# Цель задания:
Извлеките из материала строки, начиная со строки с "Viewport: 1894px width, 895px" и заканчивая строкой с "[x=825, y=140]" (обе включительно), и воспроизведите их без изменений.

[Записи для указания на текст и элементы]
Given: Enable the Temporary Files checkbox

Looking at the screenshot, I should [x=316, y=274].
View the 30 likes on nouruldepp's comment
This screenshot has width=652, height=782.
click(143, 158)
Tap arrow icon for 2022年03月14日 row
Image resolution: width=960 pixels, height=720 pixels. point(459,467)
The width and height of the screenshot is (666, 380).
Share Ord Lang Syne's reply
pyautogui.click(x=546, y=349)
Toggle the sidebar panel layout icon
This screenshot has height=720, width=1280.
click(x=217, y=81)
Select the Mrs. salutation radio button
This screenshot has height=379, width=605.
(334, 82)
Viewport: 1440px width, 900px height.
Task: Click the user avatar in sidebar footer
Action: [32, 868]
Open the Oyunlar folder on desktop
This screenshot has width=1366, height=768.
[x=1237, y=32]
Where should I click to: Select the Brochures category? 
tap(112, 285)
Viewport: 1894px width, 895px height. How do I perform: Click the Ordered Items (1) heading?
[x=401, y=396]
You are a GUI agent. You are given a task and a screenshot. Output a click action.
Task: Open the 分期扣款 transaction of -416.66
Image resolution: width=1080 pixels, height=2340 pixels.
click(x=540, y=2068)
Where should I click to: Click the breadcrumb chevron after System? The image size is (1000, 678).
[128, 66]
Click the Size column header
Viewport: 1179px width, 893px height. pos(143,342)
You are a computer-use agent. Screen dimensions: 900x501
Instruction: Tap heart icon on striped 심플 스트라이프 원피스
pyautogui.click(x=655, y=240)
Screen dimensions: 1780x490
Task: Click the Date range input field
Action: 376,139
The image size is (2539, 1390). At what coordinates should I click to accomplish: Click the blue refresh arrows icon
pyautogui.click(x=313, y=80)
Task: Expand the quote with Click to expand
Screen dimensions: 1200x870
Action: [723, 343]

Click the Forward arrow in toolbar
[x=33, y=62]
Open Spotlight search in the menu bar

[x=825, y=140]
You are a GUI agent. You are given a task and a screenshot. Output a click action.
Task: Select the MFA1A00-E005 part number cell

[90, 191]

# Решение упражнения:
Viewport: 1894px width, 895px height. How do I perform: Click the Ordered Items (1) heading?
[x=401, y=396]
You are a GUI agent. You are given a task and a screenshot. Output a click action.
Task: Open the 分期扣款 transaction of -416.66
Image resolution: width=1080 pixels, height=2340 pixels.
click(x=540, y=2068)
Where should I click to: Click the breadcrumb chevron after System? The image size is (1000, 678).
[128, 66]
Click the Size column header
Viewport: 1179px width, 893px height. pos(143,342)
You are a computer-use agent. Screen dimensions: 900x501
Instruction: Tap heart icon on striped 심플 스트라이프 원피스
pyautogui.click(x=655, y=240)
Screen dimensions: 1780x490
Task: Click the Date range input field
Action: 376,139
The image size is (2539, 1390). At what coordinates should I click to accomplish: Click the blue refresh arrows icon
pyautogui.click(x=313, y=80)
Task: Expand the quote with Click to expand
Screen dimensions: 1200x870
Action: [723, 343]

Click the Forward arrow in toolbar
[x=33, y=62]
Open Spotlight search in the menu bar

[x=825, y=140]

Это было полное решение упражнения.